Signal transmission can be short or long through the activation of another cascade, direct or indirect. An example of a short cascade is the STAT path. Here, after aggregation of growth factor receptors, the associated JAK-protein kinases are activated by transfosporilation. Activated JAK kinases directly activate transcription factors, STAT-proteins localized in cytoplasm (Shemarova, 2003). In the embryonic ectoderm of drosophila, the Hh signal is also transmitted over a short distance and is limited to nearby cells. At the border of each embryo segment, the HS protein is secreted by a narrow band of cells and acts as a morphogen that determines positional information in the segments. The transcription of the wingless (wg) gene is supported in one part of the neighboring cells, and the expression of the Serrate (Ser) gene is suppressed in the other part (Mohler and Vani, 1992; Hatini and DiNardo, 2001).
An example of a branched complex pathway is the Ras/MAP-kinase cascade. Cascade activators are autophosphorylated regulatory kinases. The polyfunctional enzyme MAP-kinase phosphorylates and activates cytoplasmic, membrane, and nuclear proteins, turning them into transcription factors (Shemarova, 2003). In the Imaginal disc of the drosophila wing, positional determination occurs as a result of the long-range effect of the Hh ligand. Hh secreted by the rear compartment cells spreads through several cell rows to the front compartments, forming a concentration gradient. In this context, Hh activates different target genes by the type of dose-dependence not only in nearby cells. Cells respond differently to the presence of Hh depending on their position in the morphogenetic gradient and signal intensity: they activate or repress different gene combinations and form different cell types, including different differentiation programs (Vervoort, 2000). In frogs, fish, chickens, and mice, the Shh protein, which is related to Hh, also acts at a considerable distance from its site of secretion.
By forming a concentration gradient in the ventral part of a neutral tube or limb embryo through dozens of cell diameters, Shh activates or represses different groups of transcription regulators, determines the direction of cell differentiation or the formation of anteroposterior polarity (Zeng et al., 2001). In a developing embryo, Wg proteins can also act within a short and long-distance, spreading across different tissues at a distance of several cell diameters from the site of synthesis. The pattern of gene expression in cells responding to the signal depends on the concentration of Wg (Neumann and Cohen, 1997). The results of signal induction significantly depend on the interaction between the cascades. Different signaling systems communicate with each other via lateral transmission chains, which occur at many stages of transduction, activating each other with intermediate products. To date, many facts are known about the mutual influence of signaling pathways. For example, Hh-, Dpp-, and EGFR-cascades interact in drosophila during the development of the wing (Crozatier et al., 2002); RAS/MAPK- and EGFR-pathways participate in the specialization of leg cells (Alamo et al., 2002); EGFR and Wg signaling systems are associated with the development of renal tubules (Sudarsan et al., 2002).
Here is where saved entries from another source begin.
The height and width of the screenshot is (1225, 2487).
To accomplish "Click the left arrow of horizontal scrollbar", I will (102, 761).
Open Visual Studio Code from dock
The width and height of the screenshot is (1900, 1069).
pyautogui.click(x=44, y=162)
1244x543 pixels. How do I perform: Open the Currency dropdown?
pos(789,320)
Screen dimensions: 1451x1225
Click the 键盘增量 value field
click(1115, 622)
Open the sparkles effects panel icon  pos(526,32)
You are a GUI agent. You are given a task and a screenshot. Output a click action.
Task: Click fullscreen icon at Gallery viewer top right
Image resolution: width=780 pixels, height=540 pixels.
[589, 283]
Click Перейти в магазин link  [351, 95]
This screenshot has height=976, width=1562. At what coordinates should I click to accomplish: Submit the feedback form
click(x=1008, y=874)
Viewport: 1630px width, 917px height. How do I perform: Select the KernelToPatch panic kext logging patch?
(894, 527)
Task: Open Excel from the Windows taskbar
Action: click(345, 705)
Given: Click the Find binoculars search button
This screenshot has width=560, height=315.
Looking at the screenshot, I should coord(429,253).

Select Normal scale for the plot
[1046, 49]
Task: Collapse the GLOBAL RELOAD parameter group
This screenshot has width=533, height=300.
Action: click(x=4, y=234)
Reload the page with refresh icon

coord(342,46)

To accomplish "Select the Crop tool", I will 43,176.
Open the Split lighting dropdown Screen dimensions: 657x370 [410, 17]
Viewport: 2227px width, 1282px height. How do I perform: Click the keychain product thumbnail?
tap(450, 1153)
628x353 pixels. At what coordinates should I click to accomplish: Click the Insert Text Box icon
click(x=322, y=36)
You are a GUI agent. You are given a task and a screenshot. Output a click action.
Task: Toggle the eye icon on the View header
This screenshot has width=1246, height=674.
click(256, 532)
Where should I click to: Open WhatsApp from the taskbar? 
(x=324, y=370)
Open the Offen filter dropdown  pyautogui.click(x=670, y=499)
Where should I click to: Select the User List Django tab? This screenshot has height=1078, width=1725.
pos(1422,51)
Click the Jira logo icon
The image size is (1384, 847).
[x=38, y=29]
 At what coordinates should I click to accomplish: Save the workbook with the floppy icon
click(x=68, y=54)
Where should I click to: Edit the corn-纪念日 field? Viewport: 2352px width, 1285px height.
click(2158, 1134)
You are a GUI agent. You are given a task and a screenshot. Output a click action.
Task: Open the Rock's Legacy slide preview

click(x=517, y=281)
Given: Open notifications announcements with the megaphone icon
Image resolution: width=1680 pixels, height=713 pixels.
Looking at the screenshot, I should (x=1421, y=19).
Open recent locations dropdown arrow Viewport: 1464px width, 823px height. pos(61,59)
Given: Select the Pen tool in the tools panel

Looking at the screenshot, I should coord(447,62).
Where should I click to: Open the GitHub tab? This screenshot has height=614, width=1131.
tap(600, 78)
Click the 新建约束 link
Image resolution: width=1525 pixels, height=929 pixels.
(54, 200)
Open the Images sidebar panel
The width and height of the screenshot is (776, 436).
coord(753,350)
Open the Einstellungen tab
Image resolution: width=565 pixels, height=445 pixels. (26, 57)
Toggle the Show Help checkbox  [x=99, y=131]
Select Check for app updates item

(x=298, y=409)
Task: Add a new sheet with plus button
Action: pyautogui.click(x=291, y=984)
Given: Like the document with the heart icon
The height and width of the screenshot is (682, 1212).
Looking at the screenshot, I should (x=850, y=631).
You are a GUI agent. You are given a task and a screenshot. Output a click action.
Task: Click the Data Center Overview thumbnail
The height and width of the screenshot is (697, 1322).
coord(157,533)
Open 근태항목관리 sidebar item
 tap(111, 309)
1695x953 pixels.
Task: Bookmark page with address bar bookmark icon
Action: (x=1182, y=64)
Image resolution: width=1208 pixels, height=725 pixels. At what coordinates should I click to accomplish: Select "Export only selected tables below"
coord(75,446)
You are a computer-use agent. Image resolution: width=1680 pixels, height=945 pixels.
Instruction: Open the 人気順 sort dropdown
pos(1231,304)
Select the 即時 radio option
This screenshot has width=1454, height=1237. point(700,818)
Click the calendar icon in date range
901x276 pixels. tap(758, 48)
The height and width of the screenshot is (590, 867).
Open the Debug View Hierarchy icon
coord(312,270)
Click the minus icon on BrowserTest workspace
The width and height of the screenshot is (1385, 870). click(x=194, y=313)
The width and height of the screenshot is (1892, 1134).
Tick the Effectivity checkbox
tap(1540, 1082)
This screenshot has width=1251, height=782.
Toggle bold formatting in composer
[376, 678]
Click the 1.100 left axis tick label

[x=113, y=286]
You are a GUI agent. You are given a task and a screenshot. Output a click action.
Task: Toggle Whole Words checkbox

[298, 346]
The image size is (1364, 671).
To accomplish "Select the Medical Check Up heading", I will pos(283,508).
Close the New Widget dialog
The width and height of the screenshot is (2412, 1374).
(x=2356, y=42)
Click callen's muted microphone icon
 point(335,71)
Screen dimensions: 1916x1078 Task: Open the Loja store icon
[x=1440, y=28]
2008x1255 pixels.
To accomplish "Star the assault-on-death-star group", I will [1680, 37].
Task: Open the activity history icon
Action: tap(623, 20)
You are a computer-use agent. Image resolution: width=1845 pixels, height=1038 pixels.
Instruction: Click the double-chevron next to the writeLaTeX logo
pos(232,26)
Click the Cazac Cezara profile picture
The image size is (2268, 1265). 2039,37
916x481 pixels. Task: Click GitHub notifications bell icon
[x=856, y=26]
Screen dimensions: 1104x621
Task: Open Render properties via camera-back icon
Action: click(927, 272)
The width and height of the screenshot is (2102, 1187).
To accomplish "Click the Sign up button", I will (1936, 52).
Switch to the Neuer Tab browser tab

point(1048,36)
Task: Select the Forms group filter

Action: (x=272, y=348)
There is no clear understanding of the specific molecular mechanisms of these interactions. However, the possibility of a network of signaling pathways may be determined by some properties of signaling proteins. Thus, the same ligands can bind to different receptors and activate alternative cell development pathways. Such ambiguous actions may be a consequence of alternative splicing of the corresponding genes' transcripts and the formation of many independent isoforms of ligands and receptors with altered extracellular domains (Missler and Sudhof, 1998). In turn, the same receptor in different tissues may activate different intracellular transmitters.
Multiple signaling pathways may be involved in the regulation of target genes expression simultaneously, forming a common signal protein or acting together on different modules of gene encoders, and the same signals may cause different patterns of expression. Active confirmation of transcription factors can be formed simultaneously by protein kinases from different signal systems. Finally, the specificity of the response may depend on the compartmentalization of the signal on the cell surface (Tarchevsky, 2000; Millor, Altaba, 2002; Pires-daSilva, 2003).